(Stored data entries)
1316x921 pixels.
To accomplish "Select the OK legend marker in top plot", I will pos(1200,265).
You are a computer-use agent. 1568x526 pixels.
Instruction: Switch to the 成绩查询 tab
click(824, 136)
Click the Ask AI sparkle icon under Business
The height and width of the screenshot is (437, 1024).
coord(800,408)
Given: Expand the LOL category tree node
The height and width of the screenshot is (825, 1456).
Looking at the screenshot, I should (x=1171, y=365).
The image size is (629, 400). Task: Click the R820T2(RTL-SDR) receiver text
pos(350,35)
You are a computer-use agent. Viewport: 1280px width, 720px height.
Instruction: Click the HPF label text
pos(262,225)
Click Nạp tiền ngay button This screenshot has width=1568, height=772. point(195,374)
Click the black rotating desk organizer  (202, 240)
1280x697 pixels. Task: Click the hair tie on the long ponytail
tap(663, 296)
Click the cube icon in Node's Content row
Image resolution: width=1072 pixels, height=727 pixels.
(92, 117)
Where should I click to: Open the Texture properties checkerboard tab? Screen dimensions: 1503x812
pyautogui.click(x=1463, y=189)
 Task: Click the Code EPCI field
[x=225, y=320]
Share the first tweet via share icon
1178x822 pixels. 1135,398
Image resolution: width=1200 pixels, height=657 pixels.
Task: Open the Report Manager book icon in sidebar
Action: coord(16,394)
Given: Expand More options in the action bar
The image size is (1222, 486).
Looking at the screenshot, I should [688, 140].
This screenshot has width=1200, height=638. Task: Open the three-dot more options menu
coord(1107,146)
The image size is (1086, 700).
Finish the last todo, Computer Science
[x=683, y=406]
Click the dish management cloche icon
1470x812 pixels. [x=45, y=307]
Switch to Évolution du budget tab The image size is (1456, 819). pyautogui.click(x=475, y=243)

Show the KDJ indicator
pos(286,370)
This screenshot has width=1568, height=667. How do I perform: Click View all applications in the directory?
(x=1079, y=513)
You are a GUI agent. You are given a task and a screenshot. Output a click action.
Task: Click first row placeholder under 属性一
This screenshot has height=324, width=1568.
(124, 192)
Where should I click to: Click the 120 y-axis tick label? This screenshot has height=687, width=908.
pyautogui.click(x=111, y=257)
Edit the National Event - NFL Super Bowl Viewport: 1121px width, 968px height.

### Goal of the exercise
Reproduce every line of the entries verbatim, from the line that contains "Click the black" through the last line of the entries.

### Solution for this exercise
Click the black rotating desk organizer  (202, 240)
1280x697 pixels. Task: Click the hair tie on the long ponytail
tap(663, 296)
Click the cube icon in Node's Content row
Image resolution: width=1072 pixels, height=727 pixels.
(92, 117)
Where should I click to: Open the Texture properties checkerboard tab? Screen dimensions: 1503x812
pyautogui.click(x=1463, y=189)
 Task: Click the Code EPCI field
[x=225, y=320]
Share the first tweet via share icon
1178x822 pixels. 1135,398
Image resolution: width=1200 pixels, height=657 pixels.
Task: Open the Report Manager book icon in sidebar
Action: coord(16,394)
Given: Expand More options in the action bar
The image size is (1222, 486).
Looking at the screenshot, I should [688, 140].
This screenshot has width=1200, height=638. Task: Open the three-dot more options menu
coord(1107,146)
The image size is (1086, 700).
Finish the last todo, Computer Science
[x=683, y=406]
Click the dish management cloche icon
1470x812 pixels. [x=45, y=307]
Switch to Évolution du budget tab The image size is (1456, 819). pyautogui.click(x=475, y=243)

Show the KDJ indicator
pos(286,370)
This screenshot has width=1568, height=667. How do I perform: Click View all applications in the directory?
(x=1079, y=513)
You are a GUI agent. You are given a task and a screenshot. Output a click action.
Task: Click first row placeholder under 属性一
This screenshot has height=324, width=1568.
(124, 192)
Where should I click to: Click the 120 y-axis tick label? This screenshot has height=687, width=908.
pyautogui.click(x=111, y=257)
Edit the National Event - NFL Super Bowl Viewport: 1121px width, 968px height.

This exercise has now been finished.